What is the way to go/logic behind this type of situation? I have tried generating list of dates with datetime with no success. Do you have any suggestions or readings?
EDIT: CURRENT CODE, not working obviously
def make_request():
'''Makes a request to the API that returns a JSON-response '''
r = requests.get(url)
sample = json.loads(r.text)
return sample
def check_keys(data):
'''Checks the keys in the JSON-response'''
print(data.keys())
def check_values(data):
'''Checks the values in the JSON-respose'''
print(data.values())
def get_values(data):
'''Gets the date for each day in the sample and stores it in a list'''
for v in data.get('history'):
values = v
return v
def get_closeprice(data, values):
'''Uses the dates from get_values() to iterate through the sample and get the
closing price for each date in the sample'''
for date in values:
data.get('history').get(values).get('close')
return value
回答1:
You don't need to know which key is present to access it. You can just iterate over all the keys in the dictionary.
d = <your dict>
retval = {}
for k,v in d['history'].items():
retval[k] = v['close']
print(retval)
回答2:
If you just want to load it in dataframe:
# h = your dictionary
df = pd.DataFrame.from_dict(data=h['history'],orient='index')
cols = ['close']
df = df[cols]
# Just as an aside Quandl has been very good for free financial data to me.
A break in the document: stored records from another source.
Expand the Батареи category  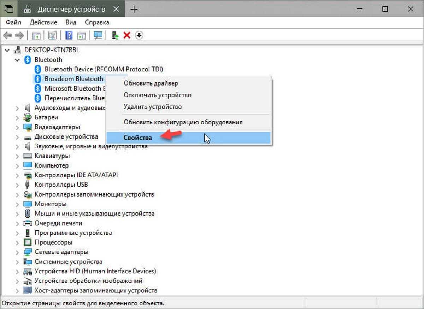point(17,117)
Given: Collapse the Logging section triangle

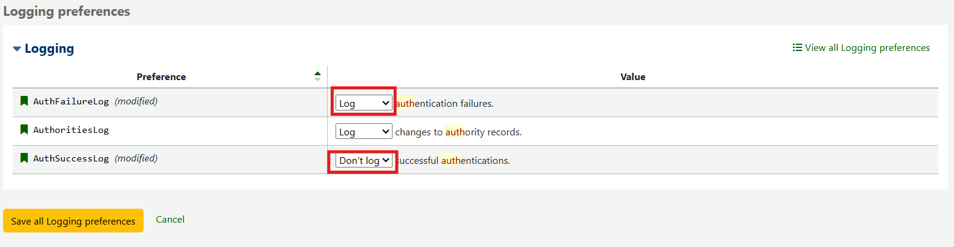Looking at the screenshot, I should pos(17,49).
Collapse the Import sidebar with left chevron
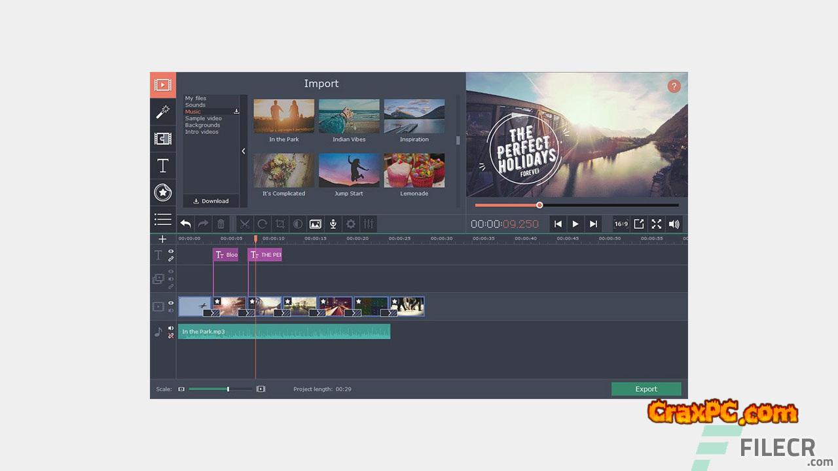Screen dimensions: 838x471 point(244,151)
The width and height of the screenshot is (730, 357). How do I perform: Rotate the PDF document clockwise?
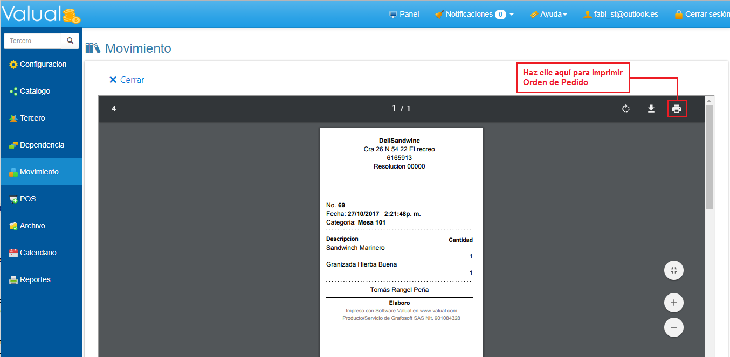(x=625, y=109)
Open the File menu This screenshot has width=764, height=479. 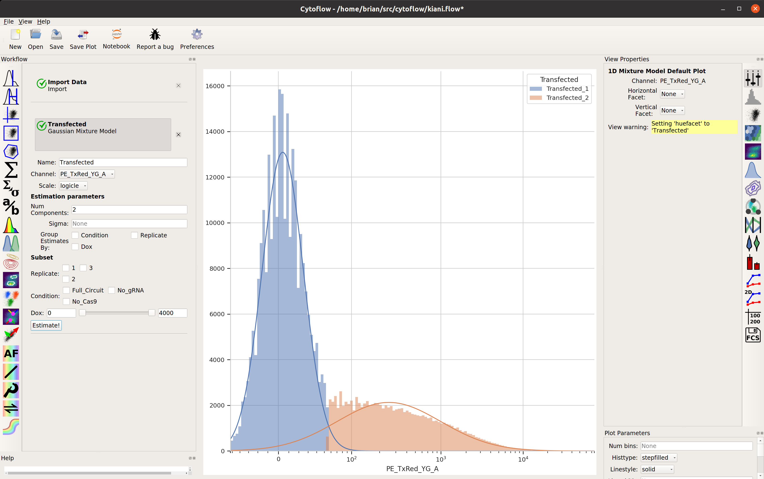(9, 22)

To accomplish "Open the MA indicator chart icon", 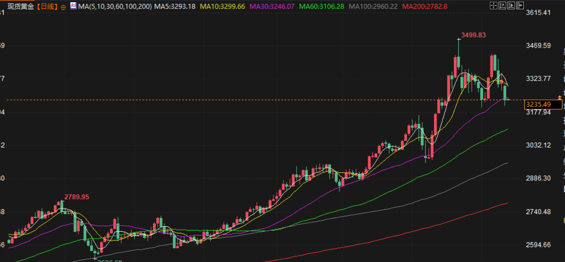I will point(73,7).
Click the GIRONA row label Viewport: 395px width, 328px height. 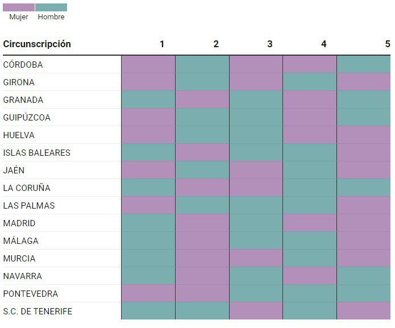(x=19, y=82)
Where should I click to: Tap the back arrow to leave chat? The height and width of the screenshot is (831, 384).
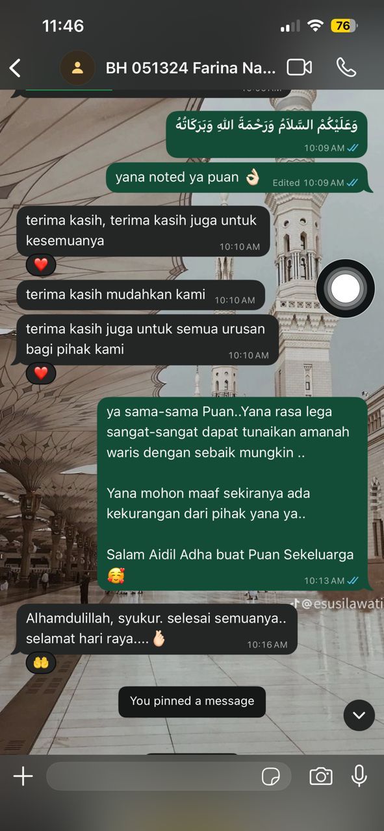click(x=15, y=68)
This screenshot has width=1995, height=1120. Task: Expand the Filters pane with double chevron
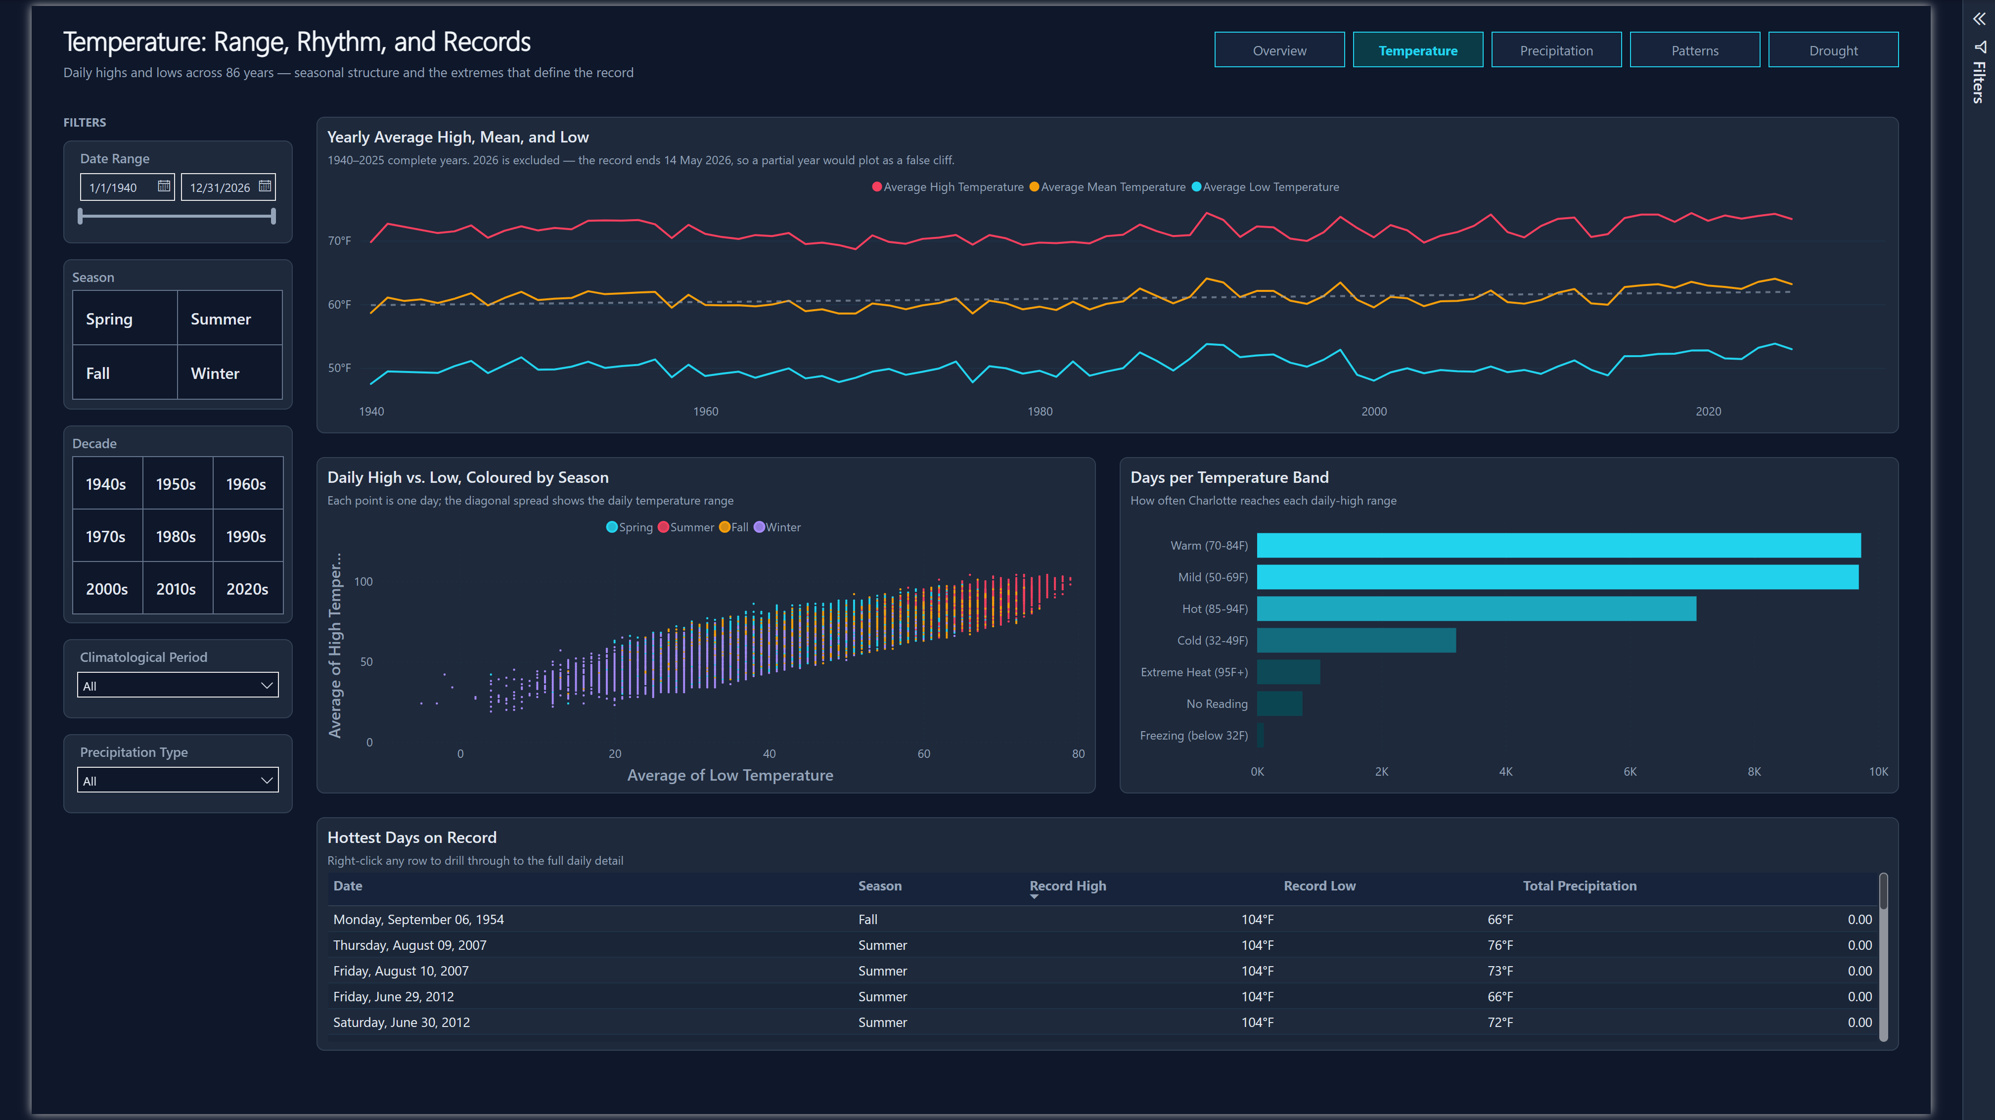(1980, 19)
#It has a paid side with premium data but I havent used it.
回答3:
If you know your keys, and they don't change, I would use Droids answer. If the keys may change here is a different solution.
d = {'name': 'AAPL',
'history':
{'2019-01-04':
{'open': '144.53',
'close': '148.26',
'high': '148.55',
'low': '143.80',
'volume': '58607070'},
'2019-01-03':
{'open': '143.98',
'close': '142.19',
'high': '145.72',
'low': '142.00',
'volume': '91312195'},
'2019-01-02':
{'open': '154.89',
'close': '157.92',
'high': '158.85',
'low': '154.23',
'volume': '37039737'
}}}
def print_nested_dict(nested_dict, name, prior_keys=[]):
for key, value in nested_dict.items():
# current_key_path is a list of each key we used to get here
current_key_path = prior_keys + [key]
# Convert that key path to a string
key_path_str = ''.join('[\'{}\']'.format(key) for key in current_key_path)
# If the value is a dict then recurse
if isinstance(value, dict):
print_nested_dict(value, name, current_key_path)
else:
# Else lets print the key and value for this value
# along with where it was found
print(key, value, '{}{}'.format(name, key_path_str))
print_nested_dict(d, "d")
Output:
name AAPL d['name']
open 144.53 d['history']['2019-01-04']['open']
close 148.26 d['history']['2019-01-04']['close']
high 148.55 d['history']['2019-01-04']['high']
low 143.80 d['history']['2019-01-04']['low']
volume 58607070 d['history']['2019-01-04']['volume']
open 143.98 d['history']['2019-01-03']['open']
close 142.19 d['history']['2019-01-03']['close']
high 145.72 d['history']['2019-01-03']['high']
low 142.00 d['history']['2019-01-03']['low']
volume 91312195 d['history']['2019-01-03']['volume']
open 154.89 d['history']['2019-01-02']['open']
close 157.92 d['history']['2019-01-02']['close']
high 158.85 d['history']['2019-01-02']['high']
low 154.23 d['history']['2019-01-02']['low']
volume 37039737 d['history']['2019-01-02']['volume']
That being said, there may be a more efficient way then this using built in dataframe
methods.
回答4:
You can use a regular expression:
import re
if re.match(r"^(\d+-\d+-\d+)$", key):
# do something with it's values.
You will need to loop over the dictionary yourself, however.